Alternately, the drop ball 72 can operate a valve such as a sliding
sleeve valve, thereby allowing tubing pressure to act on the caged
ball or its cage, thereby releasing the caged ball. For example,
ball 72, once seated at seat 68 can direct tubing pressure or fluid
along bypass passageways 108. Tubing pressure then forces the caged
ball 104 to drop to its secondary seat 100 in the expansion
assembly, thereby blocking fluid flow through the interior
passageway 30 in the expansion assembly. Once seated, tubing
pressure is diverted to actuate the isolation device.
Upon completion of cementing and placement of the dart 92, tubing
fluid is diverted through bypass passageways 108. Fluid bypasses
the seated dart 92 and ball 72 and pressure is applied through
expansion assembly ports 110. The fluid pressure is communicated to
an actuation assembly, such as a piston assembly, which drives the
expansion cone 42 downwardly through the ELH, thereby radially
expanding the ELH to the set position seen in FIG. 5.
The caged ball can be carried in a side-pocket defined in the
tubing string, in a tool positioned above the expansion cone for
that purpose, in a cage which allows fluid flow past the ball, etc.
Caged and releasable balls are known in the art by those of
requisite skill. The caged ball can be released by methods and
apparatus known in the art, including but not limited to,
hydraulically, mechanically, electro-mechanically, or chemically or
thermally actuated mechanisms, by removal or dissolution of a
caging element, upon wireless or wired command, powered by local
battery or remote power supply by cable, etc.

[Element lookup records]
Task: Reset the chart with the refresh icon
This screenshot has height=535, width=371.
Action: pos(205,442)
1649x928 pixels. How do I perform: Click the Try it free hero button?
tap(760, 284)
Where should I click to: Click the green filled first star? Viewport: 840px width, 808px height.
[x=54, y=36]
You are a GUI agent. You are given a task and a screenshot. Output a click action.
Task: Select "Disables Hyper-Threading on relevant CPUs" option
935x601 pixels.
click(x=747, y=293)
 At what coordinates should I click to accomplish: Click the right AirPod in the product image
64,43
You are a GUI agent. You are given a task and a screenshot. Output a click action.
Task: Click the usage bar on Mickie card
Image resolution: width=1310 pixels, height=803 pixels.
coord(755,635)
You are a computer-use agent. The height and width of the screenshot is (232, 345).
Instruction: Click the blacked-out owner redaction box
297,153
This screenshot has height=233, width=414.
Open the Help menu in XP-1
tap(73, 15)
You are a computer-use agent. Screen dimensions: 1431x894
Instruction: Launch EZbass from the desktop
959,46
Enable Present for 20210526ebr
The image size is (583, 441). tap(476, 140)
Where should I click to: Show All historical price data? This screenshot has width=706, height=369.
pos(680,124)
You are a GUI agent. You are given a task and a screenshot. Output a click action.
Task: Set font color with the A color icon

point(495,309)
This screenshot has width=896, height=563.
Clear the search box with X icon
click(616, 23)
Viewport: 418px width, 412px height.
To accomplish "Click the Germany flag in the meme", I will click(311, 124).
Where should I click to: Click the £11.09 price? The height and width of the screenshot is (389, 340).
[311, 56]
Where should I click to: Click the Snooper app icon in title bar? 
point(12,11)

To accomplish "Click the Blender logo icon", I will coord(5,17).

- **Stated exercise**: Could you pick up the description of the caged ball and expansion assembly after its final sentence and carry it forward?

- **Final answer**:
After completion of radial expansion of the ELH, as seen in FIG. 5,
it may be desirable to establish a flow path allowing fluid to flow
downward through the interior passageway 30 and through cross-over
ports in the tubing wall into the annulus 32 above the now-expanded
ELH. Fluid can then flow upward in the annulus 32 towards the
surface. The fluid can bypass the still set annular isolation
device 26 through bypass passageways. In other embodiments, sliding
movement of a sleeve can open a previously closed bypass port
allowing tubing fluid and pressure to be conveyed through a bypass
passageway to a similar port above the expansion assembly. In an
exemplary embodiment, the expansion cone 42 is stroked to expand
the ELH and, at or near the end of its stroke, opens a cross-over
port in the tubing wall allowing fluid communication to the annulus
32. Alternative arrangements, ports, actuation methods and devices,
etc., will be apparent to those of requisite skill. Fluid can be
communicated through the bypass ports and bypass passageway,
thereby bypassing the drop-ball 72 and/or dart 92.
In preferred embodiments, the expansion tool, reverse circulation
cementing tool, and string are retrievable. In one embodiment, the
string is pulled from the surface and the upward force acts to
release the isolation device from its set position. Further pulling
of the string removes the string and tools from the wellbore,
leaving the ELH and liner in place. Alternate arrangements will be
apparent to those of skill in the art, such as, for example,
actuating a release assembly to disconnect the string from the
isolation device (which then remains in the hole), actuating a
release assembly 46 to disconnect the expansion tool from the
expanded liner hanger, etc. These mechanisms and methods are known
in the art and not described herein in detail.
The embodiments disclosed present several valve assemblies for
controlling fluid and pressure communication, for opening and/or
closing valves, and for providing or denying access to fluid
bypasses and annulus. Some of the valve assemblies are sliding
sleeve valves and dropped or released ball valves. It is understood
that the valve assemblies in the figures can often be replaced with
other types of valve. Check valves, rupture disk, frangible disk,
and other removable barrier valves, one-way and two-way valves,
flapper valves, etc., as are known in the art can be used for some
or all of the valves in the figures. Sliding sleeve valves
arrangements will be readily apparent to those of skill in the art,
including sliding sleeve valves wherein the ball valve element
remains in a stationary seat and diverts flow to operate a separate
sliding sleeve, etc.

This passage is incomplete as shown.